> About this task: Pictures excluded, reproduce exactly the lines below from the one with "How do I perform: Click the pink" through the one with "Click the Try Quora+ button", both included.

> Data for review:
##############################

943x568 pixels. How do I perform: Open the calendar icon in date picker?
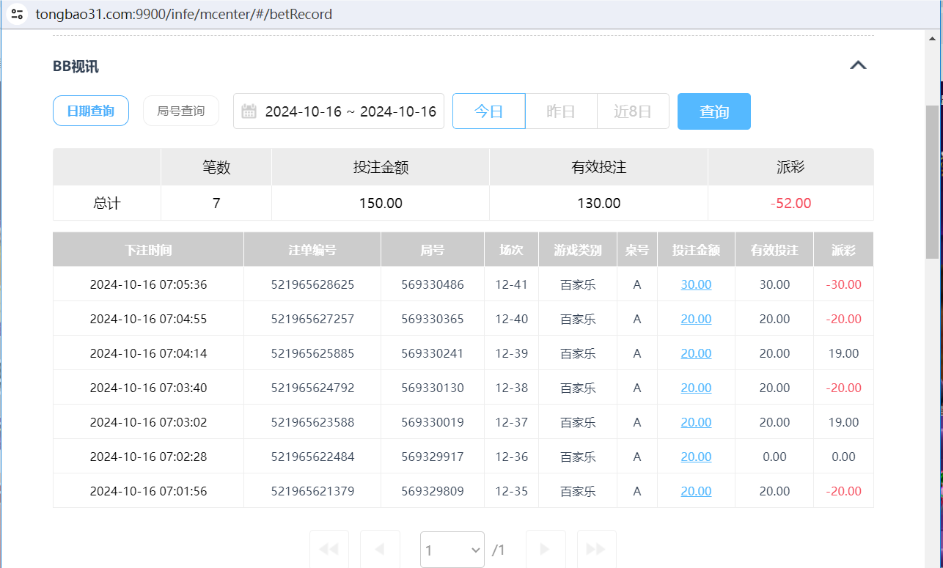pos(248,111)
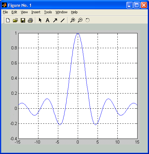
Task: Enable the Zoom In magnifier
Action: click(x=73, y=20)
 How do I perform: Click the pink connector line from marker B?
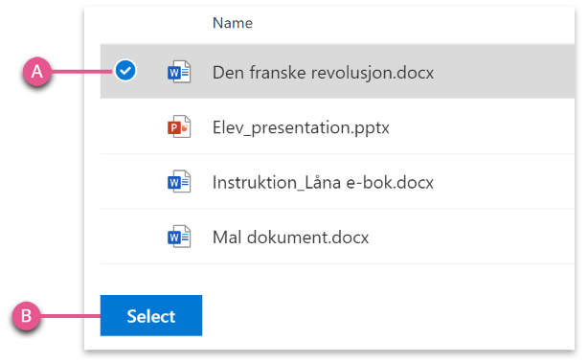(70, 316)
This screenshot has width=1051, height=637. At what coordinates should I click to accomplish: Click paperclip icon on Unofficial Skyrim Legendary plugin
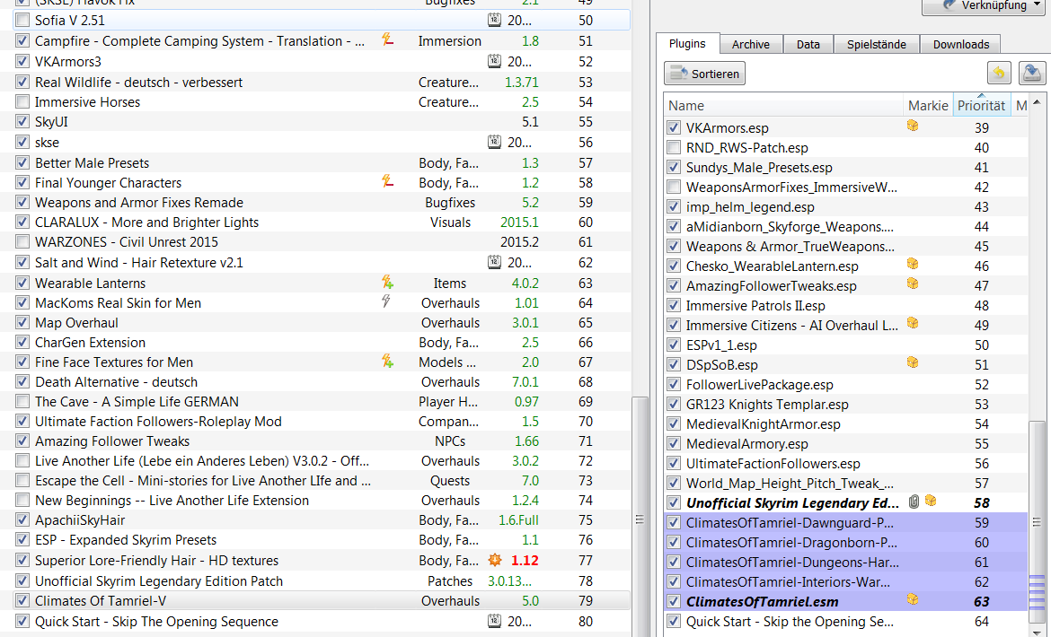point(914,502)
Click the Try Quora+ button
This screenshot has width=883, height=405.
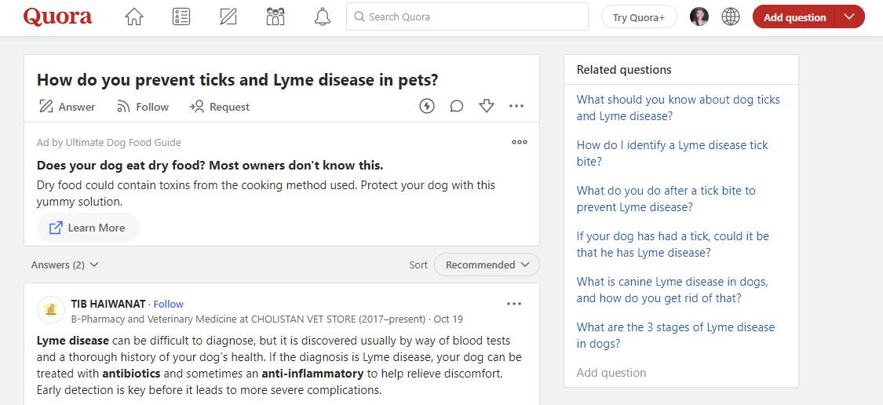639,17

##############################

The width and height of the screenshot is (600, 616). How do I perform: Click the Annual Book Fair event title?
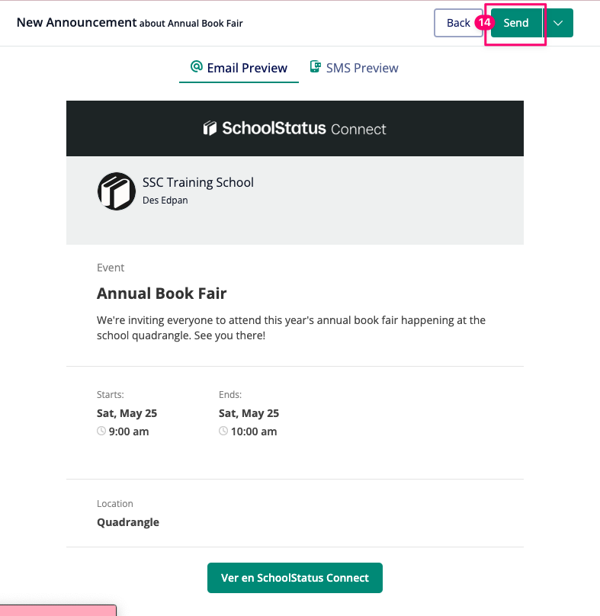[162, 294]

##############################

> Solved problem:
 How do I perform: Click the pink connector line from marker B?
(70, 316)
This screenshot has width=1051, height=637. At what coordinates should I click to accomplish: Click paperclip icon on Unofficial Skyrim Legendary plugin
point(914,502)
Click the Try Quora+ button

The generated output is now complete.